Today is BOCES Advocacy Day, when representatives of the local Boards of Cooperative Educational Services visit Albany to make their case for more money, or at least restoration of proposed state aid cuts.
Rockland’s 10-member contingent had meetings scheduled with representatives from the offices of state Sen. Tom Morahan and state Reps. Ken Zebrowski, Nancy Calhoun and Ellen Jaffee from about 10 a.m. to about 2 p.m., making the case that local schools need full funding for programs. For the first time since George Pataki was in office, the state has not cut BOCES aid in the state budget, and for that local BOCES people are grateful, said Stephanie Gouss, the spokeswoman for Rockland BOCES.
That meant that for once, BOCES wasn’t arguing for itself. Instead, it was arguing on behalf of its member school districts, since a cut in their funding affects a district’s ability to purchase BOCES services.
One thing that has most educators worried is the proposed MTA commuter tax.
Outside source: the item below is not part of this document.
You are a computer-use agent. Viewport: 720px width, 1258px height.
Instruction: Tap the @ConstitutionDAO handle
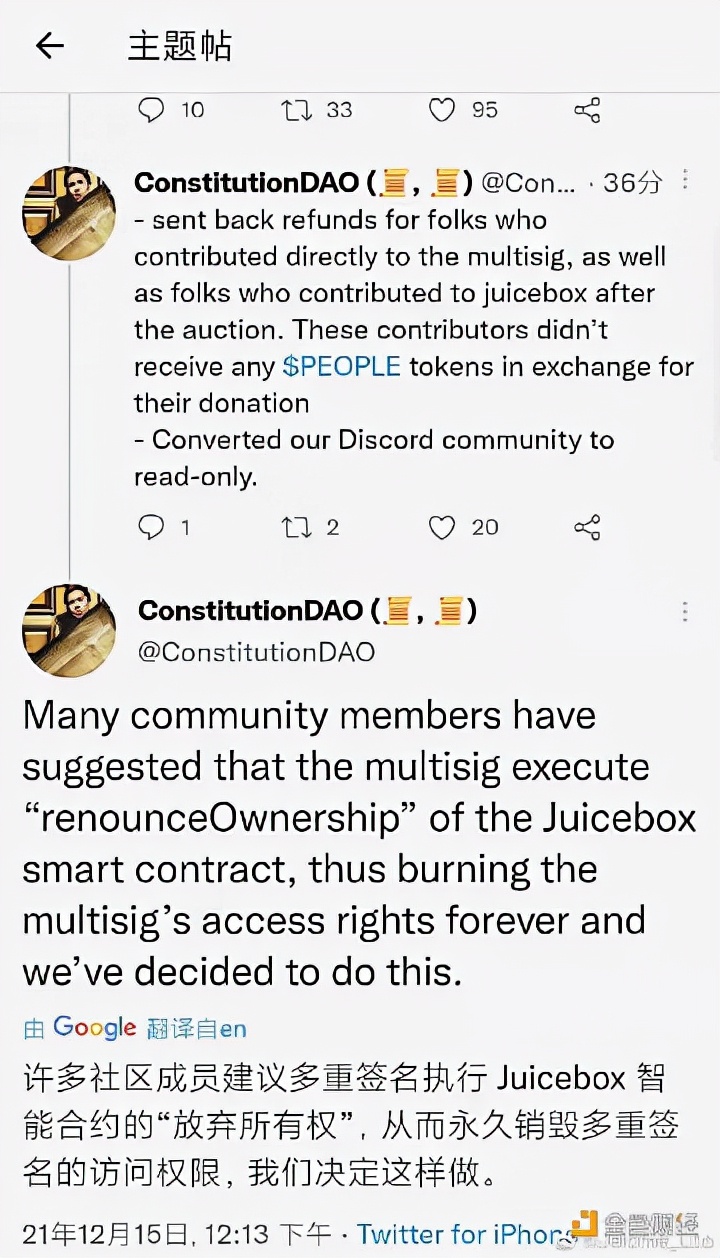[256, 652]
This was one thing that the BOCES committee especially wanted to speak with Albany’s leaders about.
The MTA has proposed that every employer in a 12-county area including Rockland, from the one-person salon to the multi-billion-dollar megacorporation, pay the MTA 33 cents for every $100 of payroll.
East Ramapo, with a 2008-09 budget of $192.7 million and facing layoffs and school closings, would have to pay the MTA nearly $636,000, since the majority of its expenditures is payroll. North Rockland, with its Mirant payments already cutting into the district’s ability to pay for teachers and programs and also facing layoffs, would be asked to pay the MTA about $616,425, give or take.
BOCES would be asked to pay the MTA about $146,000, Gouss said.
“It’s become another unfunded mandate,” she said. “The MTA needs the money, but so do the school districts.”
In all, the BOCES reps felt that the local politicians not only heard them, but understood what they were saying. Now it remains to be seen what all the advocacy produces.